→ Information provided:
========

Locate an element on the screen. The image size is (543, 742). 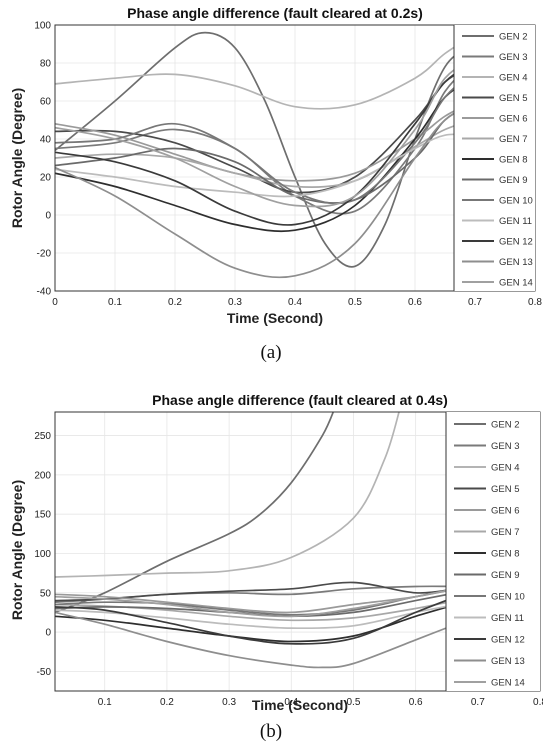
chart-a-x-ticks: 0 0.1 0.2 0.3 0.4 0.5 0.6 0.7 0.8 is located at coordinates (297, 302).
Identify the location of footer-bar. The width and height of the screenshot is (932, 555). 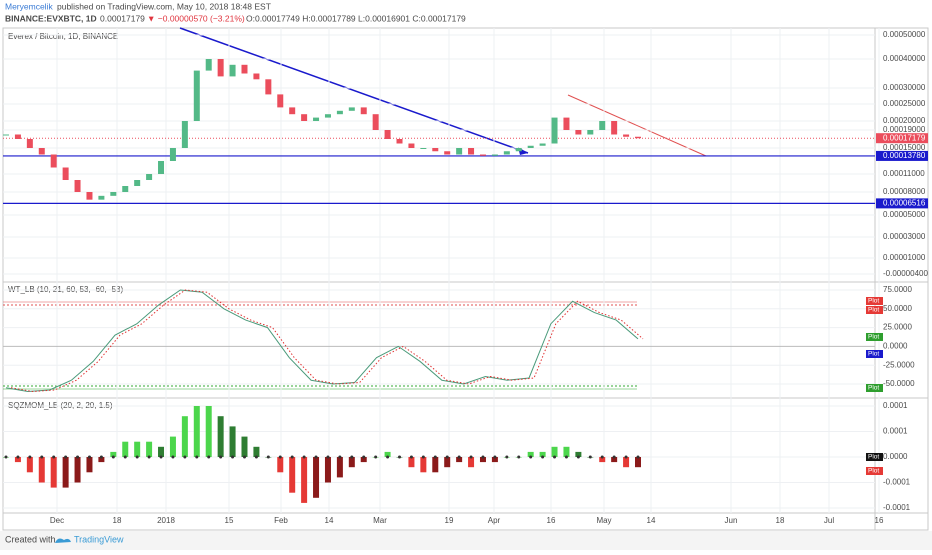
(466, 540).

========

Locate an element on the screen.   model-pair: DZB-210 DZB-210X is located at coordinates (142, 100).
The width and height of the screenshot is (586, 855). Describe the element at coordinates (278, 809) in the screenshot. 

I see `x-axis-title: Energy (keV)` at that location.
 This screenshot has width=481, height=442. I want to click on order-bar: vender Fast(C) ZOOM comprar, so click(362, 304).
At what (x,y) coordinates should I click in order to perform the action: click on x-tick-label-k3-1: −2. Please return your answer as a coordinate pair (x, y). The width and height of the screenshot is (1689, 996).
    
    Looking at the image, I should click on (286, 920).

========

→ Task directions: Rewrite the listing from the line with "The width and height of the screenshot is (586, 855)." up to and including the line with "Looking at the", putting "size" wherever "width and height" appears and leaving everything else unchanged.

→ Output for this task:
The size of the screenshot is (586, 855). Describe the element at coordinates (278, 809) in the screenshot. 

I see `x-axis-title: Energy (keV)` at that location.
 This screenshot has width=481, height=442. I want to click on order-bar: vender Fast(C) ZOOM comprar, so click(362, 304).
At what (x,y) coordinates should I click in order to perform the action: click on x-tick-label-k3-1: −2. Please return your answer as a coordinate pair (x, y). The size of the screenshot is (1689, 996).
    
    Looking at the image, I should click on (286, 920).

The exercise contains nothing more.